It was 2015 when I first encountered the idea of a remote-first team culture. Before that, I had been working with clients at Hipo remotely for many years. However, I mostly worked from the same office with our internal team. We had a very flexible culture, and we were used to working online from different locations. So, we thought it would be easy to have some remote team members. Spoiler alert: It was not.

Everybody Moving Everywhere

The main reason for switching to a remote-friendly setup was the team’s desire to move away from Istanbul. I was getting ready to move back to Toronto, we had enough of expat life in Turkey. A few people were moving to Europe, and others wanted to move to smaller, less chaotic cities in Turkey. Within a span of 6 months, we went from being in the same physical location to being dispersed across 8 time zones.

To make it work, we focused on tooling. We were already on Slack back then, being one of the first adopters of it. We doubled down on video calls, and tried every imaginable telepresence tool available to synchronize the happenings at the office in Istanbul with all the remote team members.

Recreating The Office Virtually

By the end of 2016, it was obvious that some things were amiss. From an efficiency perspective, we were nowhere near our in-office days. Culturally, we had grown apart and people barely spoke to each other beyond immediate task needs. The company was falling apart, something had to change. So we started experimenting.

The first knee-jerk reaction to this realization was that we had to recreate our office in a virtual environment. We were still nostalgic for our in-office days, and we thought we could capture its essence, only if we had a virtual space to do it in. I looked into all kinds of solutions, and even built a little macOS app that prototyped the interactions.
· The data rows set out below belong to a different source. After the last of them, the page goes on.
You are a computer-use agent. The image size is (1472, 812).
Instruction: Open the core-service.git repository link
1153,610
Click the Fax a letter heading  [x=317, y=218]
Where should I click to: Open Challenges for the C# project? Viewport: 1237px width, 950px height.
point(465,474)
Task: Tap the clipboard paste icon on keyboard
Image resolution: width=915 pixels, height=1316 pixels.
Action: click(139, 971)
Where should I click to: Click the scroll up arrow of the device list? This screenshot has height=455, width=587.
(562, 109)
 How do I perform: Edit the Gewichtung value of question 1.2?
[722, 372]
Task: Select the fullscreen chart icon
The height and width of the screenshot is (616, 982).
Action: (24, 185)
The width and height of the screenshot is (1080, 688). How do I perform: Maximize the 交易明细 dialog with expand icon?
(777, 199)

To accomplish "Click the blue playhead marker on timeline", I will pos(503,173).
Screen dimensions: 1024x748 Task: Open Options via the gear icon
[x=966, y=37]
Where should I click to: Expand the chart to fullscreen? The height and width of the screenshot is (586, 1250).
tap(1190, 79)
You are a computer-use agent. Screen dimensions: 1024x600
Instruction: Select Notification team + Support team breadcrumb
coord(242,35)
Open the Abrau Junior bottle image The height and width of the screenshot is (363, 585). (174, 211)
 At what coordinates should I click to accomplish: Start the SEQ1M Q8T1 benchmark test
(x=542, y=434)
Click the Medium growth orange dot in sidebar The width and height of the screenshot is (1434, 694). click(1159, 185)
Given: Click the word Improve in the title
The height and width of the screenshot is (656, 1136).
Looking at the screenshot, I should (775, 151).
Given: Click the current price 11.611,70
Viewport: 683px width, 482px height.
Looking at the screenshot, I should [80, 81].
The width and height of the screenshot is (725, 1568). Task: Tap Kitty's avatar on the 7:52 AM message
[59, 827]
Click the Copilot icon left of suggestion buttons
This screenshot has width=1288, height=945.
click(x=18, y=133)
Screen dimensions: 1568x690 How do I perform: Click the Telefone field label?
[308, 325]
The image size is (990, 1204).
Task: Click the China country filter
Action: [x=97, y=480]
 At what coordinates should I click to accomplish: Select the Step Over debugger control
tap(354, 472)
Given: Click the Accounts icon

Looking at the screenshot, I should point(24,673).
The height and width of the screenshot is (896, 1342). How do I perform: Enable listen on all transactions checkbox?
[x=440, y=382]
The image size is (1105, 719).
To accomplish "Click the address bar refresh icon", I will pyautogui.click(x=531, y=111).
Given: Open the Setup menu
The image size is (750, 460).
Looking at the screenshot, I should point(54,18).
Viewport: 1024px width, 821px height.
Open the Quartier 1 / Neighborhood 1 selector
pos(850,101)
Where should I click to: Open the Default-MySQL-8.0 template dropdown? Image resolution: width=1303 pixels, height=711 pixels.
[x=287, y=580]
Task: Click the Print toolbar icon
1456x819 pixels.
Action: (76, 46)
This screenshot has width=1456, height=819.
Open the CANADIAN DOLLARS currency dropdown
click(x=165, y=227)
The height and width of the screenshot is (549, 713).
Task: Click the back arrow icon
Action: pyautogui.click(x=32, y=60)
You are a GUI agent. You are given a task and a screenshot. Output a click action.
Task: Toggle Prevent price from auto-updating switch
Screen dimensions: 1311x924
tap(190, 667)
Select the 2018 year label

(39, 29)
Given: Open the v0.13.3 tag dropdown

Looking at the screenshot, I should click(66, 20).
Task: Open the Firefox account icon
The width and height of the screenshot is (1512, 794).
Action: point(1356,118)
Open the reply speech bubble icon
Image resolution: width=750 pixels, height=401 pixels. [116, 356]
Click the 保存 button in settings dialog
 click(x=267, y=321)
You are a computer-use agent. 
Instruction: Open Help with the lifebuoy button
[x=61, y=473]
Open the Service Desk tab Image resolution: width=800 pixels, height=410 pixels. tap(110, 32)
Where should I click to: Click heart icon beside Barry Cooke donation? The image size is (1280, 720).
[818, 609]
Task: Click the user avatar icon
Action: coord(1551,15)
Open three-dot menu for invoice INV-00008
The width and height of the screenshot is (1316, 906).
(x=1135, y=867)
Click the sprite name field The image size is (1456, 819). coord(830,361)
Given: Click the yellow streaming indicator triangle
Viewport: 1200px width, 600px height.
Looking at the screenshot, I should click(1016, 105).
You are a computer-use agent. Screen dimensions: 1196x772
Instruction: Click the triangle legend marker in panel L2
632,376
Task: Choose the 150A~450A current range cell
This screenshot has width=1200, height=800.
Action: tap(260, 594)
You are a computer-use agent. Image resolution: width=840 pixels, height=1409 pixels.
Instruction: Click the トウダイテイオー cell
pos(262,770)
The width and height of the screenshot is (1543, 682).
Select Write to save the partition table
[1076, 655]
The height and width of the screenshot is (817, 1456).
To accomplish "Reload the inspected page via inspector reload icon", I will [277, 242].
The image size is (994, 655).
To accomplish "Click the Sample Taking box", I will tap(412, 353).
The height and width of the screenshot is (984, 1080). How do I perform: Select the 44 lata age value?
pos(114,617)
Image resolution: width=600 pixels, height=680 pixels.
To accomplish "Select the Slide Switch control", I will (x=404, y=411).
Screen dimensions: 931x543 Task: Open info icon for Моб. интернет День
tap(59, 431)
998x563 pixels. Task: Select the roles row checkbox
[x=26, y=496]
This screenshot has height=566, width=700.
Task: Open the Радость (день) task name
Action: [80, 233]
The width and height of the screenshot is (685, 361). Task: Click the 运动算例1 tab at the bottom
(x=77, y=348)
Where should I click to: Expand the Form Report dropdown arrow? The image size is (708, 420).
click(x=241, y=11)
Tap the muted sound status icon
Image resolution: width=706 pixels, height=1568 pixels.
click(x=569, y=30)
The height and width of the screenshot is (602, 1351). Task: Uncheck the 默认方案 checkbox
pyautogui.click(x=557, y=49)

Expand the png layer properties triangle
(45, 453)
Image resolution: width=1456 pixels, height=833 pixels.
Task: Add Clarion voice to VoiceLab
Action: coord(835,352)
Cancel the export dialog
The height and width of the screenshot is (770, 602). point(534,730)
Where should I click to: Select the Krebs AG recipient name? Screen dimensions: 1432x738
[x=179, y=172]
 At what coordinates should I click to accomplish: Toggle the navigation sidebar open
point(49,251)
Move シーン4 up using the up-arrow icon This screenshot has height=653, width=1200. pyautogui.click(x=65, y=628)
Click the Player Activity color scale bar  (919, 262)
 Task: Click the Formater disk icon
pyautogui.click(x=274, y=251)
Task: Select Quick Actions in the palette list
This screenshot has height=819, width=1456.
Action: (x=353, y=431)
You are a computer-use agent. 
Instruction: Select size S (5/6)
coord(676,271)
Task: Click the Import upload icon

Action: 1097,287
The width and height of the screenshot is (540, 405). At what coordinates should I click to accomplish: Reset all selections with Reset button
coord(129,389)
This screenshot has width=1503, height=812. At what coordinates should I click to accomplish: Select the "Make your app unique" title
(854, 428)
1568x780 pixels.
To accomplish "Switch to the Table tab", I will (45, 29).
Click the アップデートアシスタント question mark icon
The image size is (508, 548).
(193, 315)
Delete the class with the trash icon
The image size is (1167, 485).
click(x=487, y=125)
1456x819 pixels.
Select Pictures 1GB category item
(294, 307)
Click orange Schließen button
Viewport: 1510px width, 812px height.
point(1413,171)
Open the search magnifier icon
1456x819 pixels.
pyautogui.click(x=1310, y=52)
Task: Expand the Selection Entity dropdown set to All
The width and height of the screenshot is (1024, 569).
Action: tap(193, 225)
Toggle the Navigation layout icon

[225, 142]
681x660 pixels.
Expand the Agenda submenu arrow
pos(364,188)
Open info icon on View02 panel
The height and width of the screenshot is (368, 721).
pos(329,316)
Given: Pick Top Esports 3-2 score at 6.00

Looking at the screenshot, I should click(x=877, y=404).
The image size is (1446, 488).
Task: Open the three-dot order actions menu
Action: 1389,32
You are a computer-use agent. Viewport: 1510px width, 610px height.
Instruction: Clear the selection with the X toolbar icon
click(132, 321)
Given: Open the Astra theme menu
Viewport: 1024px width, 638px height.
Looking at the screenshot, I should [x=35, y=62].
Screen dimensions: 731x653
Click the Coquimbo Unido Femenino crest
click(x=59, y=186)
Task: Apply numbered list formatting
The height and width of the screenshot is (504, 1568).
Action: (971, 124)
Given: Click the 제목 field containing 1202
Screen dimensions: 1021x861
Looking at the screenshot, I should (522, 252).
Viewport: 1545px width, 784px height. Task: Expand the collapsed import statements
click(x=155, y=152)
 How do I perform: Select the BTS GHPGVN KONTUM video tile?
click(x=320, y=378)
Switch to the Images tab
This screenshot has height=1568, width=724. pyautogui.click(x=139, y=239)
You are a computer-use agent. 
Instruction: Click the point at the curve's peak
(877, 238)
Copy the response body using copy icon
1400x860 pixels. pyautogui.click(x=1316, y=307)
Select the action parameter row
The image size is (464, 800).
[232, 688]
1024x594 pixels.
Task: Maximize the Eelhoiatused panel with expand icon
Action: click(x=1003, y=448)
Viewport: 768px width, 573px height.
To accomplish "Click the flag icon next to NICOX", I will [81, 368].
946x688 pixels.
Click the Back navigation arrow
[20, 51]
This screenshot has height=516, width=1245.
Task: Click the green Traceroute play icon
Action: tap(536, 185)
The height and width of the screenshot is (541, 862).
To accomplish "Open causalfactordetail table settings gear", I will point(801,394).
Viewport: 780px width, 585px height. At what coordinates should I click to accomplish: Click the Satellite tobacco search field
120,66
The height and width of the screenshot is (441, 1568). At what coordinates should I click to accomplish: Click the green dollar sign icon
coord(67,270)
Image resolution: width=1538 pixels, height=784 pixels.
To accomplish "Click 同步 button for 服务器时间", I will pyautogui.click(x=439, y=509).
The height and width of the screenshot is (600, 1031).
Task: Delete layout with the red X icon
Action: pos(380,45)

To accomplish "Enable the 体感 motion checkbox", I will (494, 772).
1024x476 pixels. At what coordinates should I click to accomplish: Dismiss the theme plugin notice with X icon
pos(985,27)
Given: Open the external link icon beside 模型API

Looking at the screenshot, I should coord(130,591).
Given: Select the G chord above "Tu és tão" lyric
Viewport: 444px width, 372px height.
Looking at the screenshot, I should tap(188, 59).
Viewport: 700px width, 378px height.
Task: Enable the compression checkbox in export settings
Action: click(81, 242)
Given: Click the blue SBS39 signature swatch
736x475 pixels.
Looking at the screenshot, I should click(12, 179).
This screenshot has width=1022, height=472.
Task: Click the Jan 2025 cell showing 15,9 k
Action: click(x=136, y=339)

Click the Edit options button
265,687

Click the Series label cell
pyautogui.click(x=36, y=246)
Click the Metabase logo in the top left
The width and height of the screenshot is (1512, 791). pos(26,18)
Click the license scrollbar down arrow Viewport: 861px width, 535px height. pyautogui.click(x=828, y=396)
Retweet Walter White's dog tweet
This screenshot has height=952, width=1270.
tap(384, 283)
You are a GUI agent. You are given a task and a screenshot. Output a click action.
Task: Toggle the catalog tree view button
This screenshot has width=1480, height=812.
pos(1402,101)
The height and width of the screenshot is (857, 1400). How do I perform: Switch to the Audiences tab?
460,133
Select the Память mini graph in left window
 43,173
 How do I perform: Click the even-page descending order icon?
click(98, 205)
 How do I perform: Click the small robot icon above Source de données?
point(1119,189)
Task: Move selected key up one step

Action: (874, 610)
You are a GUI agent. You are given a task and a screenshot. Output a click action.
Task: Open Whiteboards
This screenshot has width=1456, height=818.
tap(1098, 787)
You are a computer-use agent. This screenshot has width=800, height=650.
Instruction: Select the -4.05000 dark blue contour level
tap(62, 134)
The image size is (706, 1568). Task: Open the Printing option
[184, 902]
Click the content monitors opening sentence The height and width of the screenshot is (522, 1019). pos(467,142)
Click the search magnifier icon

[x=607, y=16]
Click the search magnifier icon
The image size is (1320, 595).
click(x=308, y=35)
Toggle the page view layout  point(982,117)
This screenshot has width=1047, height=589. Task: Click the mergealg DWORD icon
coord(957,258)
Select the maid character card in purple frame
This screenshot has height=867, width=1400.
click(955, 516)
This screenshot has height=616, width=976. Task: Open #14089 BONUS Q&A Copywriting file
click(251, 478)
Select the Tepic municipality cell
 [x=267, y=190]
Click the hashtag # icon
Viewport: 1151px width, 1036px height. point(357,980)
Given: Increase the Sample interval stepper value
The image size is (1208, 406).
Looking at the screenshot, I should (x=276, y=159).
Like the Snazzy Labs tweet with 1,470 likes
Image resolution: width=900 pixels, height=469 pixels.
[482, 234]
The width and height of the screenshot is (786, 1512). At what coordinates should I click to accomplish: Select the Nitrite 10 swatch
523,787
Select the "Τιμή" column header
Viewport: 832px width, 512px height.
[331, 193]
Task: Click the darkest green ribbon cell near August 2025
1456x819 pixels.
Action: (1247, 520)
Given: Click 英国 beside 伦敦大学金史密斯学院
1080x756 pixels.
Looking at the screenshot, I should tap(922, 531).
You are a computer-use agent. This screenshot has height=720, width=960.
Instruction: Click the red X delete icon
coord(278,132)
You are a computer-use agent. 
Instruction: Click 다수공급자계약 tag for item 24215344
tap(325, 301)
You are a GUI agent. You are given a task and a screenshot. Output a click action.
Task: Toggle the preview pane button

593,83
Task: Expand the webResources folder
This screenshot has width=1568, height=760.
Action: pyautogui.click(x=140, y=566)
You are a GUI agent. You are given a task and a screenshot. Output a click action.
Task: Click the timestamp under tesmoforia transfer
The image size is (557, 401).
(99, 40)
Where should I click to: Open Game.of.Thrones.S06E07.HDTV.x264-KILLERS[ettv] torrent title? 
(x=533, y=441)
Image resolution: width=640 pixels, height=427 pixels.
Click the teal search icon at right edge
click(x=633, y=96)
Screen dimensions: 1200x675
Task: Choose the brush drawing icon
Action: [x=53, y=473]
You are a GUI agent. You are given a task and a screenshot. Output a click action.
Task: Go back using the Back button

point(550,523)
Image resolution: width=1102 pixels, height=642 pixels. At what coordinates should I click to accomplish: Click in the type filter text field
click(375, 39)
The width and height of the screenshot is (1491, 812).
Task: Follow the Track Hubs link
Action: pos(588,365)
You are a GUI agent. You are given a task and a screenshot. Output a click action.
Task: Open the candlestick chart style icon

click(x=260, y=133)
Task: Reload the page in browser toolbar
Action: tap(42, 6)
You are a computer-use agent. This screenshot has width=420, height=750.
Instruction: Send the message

We had a stint using a tool called Sococo for a bit. In the end, all of these were failures and we didn’t see enough engagement.

Hipo Minecraft World

On the culture side, we also experimented with bringing back the “everyone in the same room” experience to our weekly lightning talks. I set up a Minecraft server and added some mods to it, literally “rebuilding” the office in the Minecraft world. It was fun, and we had some interesting lightning talks in the “metaverse”. In the end, though, these were also failed experiments.

Embracing Remote-First

After two years of trial and error, we finally accepted our new reality in 2017. Trying to bring back the office was a mistake, since the physical collaboration could never be the same as the virtual one. We needed a paradigm shift, a new way of thinking about how we worked together. Over the following months, I formulated what our core tenets of remote work would be:

Async-First

Remote work, especially across different time zones, doesn’t lend itself well to synchronous communication. Embracing an async-first attitude was probably the most critical aspect of making it work well. We switched to a written model of communication, rather than spoken. This meant more documentation, more tickets and over-communicating ideas, updates, and risks. Team members could consume this content at their pace, and synchronous meetings were only used to resolve issues that required significant back and forth.

Public-First

Our team had a tendency to communicate in private channels or with DMs. I noticed that this had a negative impact on being able to catch issues early on, resolve discussions and weigh in on important decisions. Having a public-first mindset meant that all team communication had to be posted in public channels on Slack. This had a tremendous positive impact on efficiency and resulted in less issues surfacing after-the-fact as a surprise.

Level the Playing Field

Since we still had the office in Istanbul, our team had a tendency to join group calls from the same room, with remote team members dialling in. This resulted in poor communication standards and remote people feeling left out from the conversation. I brought in a rule to have everyone join in separately, even if there was only one remote person in the meeting. By levelling the playing field for all team members, we established improved presence in meetings.

Regularly Sync In-Person

Finally, nothing beats an in-person sync. At least twice a year, we established team meetups to happen in person. Once a year, we hold our Hipocation retreat for the whole Hipo team. This had a tremendous positive impact on the team morale, growing personal relationships and establishing better social ties. We extended the feeling in these meetups by continuing our remote lightning talks (Hipotalks) every Thursday, without missing a beat.

There is a lot of discussion nowadays about companies that abruptly switched to remote and are now switching back to hybrid models. In my opinion, hybrid is a mistake, it’s essentially the worst of both worlds. Companies that believe in the power of remote work should double down on remote-first.